Sunday marked the eve of the second anniversary of the Waldo Canyon Fire.
The Waldo Canyon Fire sparked on June 23, 2012. It took two lives and destroyed more than 300 homes. It's Colorado's most expensive wildfire on record with $350 million in claims filed.
The wildfire devastated the Mountain Shadows community in western Colorado Springs. At Parkside at Mountain Shadows subdivision, 141 of 178 homes were destroyed in the flames.
For two years, residents have worked diligently to restore the neighborhood. There are still vacant lots and empty homes, but many people have moved back in.
Three neighbors living on one cal de sac in the subdivision lost everything in the Waldo Canyon Fire.
Mike Mortensen said the rebuilding process was difficult, but knew he couldn't live anywhere else.
"Great neighbors and I wouldn't want to be anywhere else. It was worth the pain of going through the building process and living in an apartment. All the things that go along with that. But it's good to be back," said Mortensen.
He said his new home is beautiful and he is happy to be finished with landscaping. He found comfort in the support from his community.

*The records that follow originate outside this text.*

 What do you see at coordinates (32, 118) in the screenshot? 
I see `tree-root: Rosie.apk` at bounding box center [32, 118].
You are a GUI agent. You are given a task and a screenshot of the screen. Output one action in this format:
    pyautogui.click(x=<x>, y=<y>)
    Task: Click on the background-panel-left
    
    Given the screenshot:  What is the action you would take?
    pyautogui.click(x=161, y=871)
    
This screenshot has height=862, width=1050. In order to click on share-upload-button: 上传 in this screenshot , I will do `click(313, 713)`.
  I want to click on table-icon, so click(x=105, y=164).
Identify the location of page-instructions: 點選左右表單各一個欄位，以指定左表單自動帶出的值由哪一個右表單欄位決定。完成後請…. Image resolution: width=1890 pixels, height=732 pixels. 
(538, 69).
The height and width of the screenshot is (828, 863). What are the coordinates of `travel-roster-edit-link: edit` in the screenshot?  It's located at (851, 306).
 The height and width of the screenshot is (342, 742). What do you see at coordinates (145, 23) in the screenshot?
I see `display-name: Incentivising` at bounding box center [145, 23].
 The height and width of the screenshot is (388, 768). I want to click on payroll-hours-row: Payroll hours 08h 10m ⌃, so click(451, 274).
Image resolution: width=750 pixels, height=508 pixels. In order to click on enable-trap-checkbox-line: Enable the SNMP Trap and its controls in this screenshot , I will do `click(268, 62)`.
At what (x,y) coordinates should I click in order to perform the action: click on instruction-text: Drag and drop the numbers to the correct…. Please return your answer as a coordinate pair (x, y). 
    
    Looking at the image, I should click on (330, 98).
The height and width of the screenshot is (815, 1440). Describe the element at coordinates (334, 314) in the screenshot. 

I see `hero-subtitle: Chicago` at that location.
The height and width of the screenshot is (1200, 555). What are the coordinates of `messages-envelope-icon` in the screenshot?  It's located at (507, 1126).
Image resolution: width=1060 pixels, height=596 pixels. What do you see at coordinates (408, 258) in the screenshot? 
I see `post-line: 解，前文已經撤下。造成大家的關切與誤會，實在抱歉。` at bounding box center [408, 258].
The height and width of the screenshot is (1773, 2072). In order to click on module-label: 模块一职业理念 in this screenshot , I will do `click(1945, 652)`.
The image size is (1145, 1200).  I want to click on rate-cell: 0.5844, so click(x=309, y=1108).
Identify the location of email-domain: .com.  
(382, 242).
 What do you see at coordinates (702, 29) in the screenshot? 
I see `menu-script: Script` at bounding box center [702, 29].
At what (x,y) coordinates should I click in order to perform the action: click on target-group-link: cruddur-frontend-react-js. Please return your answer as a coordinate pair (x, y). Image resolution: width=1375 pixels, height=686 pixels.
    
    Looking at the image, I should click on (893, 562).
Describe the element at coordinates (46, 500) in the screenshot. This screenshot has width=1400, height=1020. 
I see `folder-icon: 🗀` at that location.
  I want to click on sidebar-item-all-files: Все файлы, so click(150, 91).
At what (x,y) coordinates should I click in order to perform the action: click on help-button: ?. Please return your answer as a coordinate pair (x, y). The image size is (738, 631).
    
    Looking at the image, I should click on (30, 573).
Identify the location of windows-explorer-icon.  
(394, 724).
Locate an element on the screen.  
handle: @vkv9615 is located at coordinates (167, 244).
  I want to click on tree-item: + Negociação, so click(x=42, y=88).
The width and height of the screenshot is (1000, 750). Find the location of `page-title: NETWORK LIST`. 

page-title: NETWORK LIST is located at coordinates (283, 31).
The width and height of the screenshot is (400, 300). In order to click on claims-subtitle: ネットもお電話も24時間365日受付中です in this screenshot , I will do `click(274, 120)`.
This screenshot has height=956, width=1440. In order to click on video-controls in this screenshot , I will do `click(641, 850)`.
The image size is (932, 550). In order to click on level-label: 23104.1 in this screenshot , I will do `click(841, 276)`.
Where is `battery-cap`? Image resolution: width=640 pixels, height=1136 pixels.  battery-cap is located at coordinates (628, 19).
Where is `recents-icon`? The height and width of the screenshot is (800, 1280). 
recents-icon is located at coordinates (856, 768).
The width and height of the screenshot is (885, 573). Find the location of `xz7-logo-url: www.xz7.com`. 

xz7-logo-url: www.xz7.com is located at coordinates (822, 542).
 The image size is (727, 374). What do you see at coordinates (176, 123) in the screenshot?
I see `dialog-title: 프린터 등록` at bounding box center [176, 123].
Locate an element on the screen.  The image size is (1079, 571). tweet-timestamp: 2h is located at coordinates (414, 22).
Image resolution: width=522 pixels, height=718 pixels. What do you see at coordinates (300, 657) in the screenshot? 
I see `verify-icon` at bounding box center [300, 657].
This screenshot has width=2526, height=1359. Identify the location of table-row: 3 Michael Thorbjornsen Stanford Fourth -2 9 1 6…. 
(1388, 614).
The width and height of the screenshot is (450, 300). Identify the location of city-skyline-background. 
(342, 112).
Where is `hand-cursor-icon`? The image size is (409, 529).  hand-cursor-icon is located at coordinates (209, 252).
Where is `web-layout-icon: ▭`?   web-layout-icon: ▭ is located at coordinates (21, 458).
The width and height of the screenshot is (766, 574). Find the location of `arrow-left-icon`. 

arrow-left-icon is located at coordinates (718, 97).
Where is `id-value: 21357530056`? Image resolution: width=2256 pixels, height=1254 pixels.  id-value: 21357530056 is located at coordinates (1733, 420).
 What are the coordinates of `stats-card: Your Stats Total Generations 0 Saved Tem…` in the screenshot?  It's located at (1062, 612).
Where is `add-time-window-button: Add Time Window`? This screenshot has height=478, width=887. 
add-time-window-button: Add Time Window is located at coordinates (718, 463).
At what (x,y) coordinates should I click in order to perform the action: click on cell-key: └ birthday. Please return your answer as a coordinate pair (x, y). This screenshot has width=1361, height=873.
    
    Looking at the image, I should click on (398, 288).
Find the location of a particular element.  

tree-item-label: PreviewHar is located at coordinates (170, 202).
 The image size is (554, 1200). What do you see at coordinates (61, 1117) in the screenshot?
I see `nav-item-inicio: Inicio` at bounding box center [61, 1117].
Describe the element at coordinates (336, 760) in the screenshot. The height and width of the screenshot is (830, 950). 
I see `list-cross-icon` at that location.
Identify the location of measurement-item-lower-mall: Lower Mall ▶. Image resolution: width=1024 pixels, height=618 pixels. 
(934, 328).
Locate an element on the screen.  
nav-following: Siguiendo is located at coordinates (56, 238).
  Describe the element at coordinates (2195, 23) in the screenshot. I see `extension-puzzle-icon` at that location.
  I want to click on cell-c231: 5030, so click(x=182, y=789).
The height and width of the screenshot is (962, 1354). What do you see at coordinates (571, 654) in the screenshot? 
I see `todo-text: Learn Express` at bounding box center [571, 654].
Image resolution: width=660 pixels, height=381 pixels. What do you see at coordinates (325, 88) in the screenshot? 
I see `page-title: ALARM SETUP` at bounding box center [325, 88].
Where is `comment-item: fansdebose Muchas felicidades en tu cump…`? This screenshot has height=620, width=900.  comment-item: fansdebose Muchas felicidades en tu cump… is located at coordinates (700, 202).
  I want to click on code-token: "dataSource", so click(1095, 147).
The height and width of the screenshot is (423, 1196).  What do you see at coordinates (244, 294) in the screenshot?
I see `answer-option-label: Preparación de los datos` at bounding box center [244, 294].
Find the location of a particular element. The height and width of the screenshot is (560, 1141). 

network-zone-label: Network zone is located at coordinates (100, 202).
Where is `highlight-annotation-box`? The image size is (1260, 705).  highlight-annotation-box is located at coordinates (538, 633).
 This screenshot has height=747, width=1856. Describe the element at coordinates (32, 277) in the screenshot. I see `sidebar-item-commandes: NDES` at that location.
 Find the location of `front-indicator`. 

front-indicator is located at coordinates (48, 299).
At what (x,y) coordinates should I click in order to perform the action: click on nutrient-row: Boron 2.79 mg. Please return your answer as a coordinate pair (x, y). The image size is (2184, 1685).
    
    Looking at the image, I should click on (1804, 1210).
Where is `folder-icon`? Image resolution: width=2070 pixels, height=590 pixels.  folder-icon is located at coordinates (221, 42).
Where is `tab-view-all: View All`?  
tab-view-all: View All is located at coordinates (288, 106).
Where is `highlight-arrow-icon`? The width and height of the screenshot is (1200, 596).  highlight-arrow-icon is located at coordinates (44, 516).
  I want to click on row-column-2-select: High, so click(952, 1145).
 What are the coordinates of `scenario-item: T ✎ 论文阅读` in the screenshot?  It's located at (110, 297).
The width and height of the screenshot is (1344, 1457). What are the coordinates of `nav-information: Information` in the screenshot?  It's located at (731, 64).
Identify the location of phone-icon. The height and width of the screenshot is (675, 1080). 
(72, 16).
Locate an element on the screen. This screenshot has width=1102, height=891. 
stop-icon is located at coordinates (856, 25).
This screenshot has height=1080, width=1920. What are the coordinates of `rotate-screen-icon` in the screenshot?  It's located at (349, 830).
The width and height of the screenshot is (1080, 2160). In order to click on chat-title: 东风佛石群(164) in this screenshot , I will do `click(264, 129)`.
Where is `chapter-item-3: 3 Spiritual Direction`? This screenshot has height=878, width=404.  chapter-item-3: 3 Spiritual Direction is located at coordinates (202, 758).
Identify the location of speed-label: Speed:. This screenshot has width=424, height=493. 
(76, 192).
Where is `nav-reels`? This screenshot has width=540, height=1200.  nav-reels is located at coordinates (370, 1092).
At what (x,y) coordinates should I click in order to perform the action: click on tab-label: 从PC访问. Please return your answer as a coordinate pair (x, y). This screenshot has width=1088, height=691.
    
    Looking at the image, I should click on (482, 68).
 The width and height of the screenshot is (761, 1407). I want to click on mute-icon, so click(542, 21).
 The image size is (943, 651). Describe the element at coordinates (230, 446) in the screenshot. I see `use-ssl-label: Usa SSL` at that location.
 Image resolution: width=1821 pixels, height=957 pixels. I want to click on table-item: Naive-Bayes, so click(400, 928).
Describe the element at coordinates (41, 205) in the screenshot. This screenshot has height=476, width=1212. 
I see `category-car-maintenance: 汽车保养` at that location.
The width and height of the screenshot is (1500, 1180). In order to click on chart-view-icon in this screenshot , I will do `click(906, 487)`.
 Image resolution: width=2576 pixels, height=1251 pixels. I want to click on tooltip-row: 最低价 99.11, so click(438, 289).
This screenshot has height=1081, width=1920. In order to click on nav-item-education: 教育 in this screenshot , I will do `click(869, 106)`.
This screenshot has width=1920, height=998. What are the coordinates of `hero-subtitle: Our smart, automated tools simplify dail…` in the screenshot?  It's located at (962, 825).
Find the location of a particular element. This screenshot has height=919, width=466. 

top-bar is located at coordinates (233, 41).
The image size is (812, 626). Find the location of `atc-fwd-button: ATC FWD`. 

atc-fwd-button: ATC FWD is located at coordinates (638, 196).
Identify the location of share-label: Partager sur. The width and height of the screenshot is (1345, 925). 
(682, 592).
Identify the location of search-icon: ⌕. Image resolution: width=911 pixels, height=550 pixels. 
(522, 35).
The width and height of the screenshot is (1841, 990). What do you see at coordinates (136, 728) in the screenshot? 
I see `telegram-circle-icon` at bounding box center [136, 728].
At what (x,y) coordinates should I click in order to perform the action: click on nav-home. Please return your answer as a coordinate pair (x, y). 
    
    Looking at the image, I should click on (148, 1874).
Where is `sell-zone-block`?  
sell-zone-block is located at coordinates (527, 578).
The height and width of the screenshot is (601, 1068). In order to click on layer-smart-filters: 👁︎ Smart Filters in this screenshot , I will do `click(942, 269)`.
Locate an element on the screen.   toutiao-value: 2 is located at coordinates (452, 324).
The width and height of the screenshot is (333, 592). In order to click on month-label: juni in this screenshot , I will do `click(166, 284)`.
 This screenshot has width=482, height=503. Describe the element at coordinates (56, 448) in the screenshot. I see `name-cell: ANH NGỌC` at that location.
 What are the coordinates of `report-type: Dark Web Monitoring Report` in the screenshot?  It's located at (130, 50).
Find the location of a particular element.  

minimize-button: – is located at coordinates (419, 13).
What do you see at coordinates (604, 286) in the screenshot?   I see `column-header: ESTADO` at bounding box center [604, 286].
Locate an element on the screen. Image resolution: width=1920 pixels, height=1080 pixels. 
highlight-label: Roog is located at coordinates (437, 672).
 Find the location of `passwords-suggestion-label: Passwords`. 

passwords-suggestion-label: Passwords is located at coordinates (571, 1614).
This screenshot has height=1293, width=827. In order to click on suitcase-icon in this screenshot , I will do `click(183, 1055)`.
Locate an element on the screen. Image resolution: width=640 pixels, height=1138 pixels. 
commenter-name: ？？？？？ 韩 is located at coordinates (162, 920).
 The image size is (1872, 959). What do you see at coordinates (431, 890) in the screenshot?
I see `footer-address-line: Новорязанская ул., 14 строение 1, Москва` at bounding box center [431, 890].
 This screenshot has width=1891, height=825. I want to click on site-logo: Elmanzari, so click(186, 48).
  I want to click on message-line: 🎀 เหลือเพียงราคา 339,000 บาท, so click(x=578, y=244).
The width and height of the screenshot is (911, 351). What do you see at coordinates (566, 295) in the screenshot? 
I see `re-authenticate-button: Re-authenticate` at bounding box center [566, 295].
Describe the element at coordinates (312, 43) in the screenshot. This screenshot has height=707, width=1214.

"It (Waldo Canyon Fire) brought us all closer as a community. A lot of neighbors I didn't know before the fire and now we are really close.
Carole Duddles lives next to Mortensen. She agrees that strength in this community has helped her family heal after loosing everything in the fire.
"There is a lot of support with neighbors, we have really appreciated that because everyone has gone through it together, we really appreciate that," said Duddles.
It took her family almost one and a half years to moved back into the neighborhood. Her family spent months perfecting the plan for her new home. While she is sad about things she lost in the fire, she is thrilled about their new home.
"Being able to come back to a beautiful new home was awesome," said Duddles.
Anna Rottenborn, 12, lives with her family next door to the Duddles and the Mortensen.
She was apprehensive about what was in store for her family after their home was lost in the flames. She still thinks about her old home.
"I know that seems kind of silly but I miss the grass, I miss the full grown trees, that is one of the things I most miss," said Rottenborn.
She said her new home is "a lot more beautiful and spacious and awesome" than the one she left behind.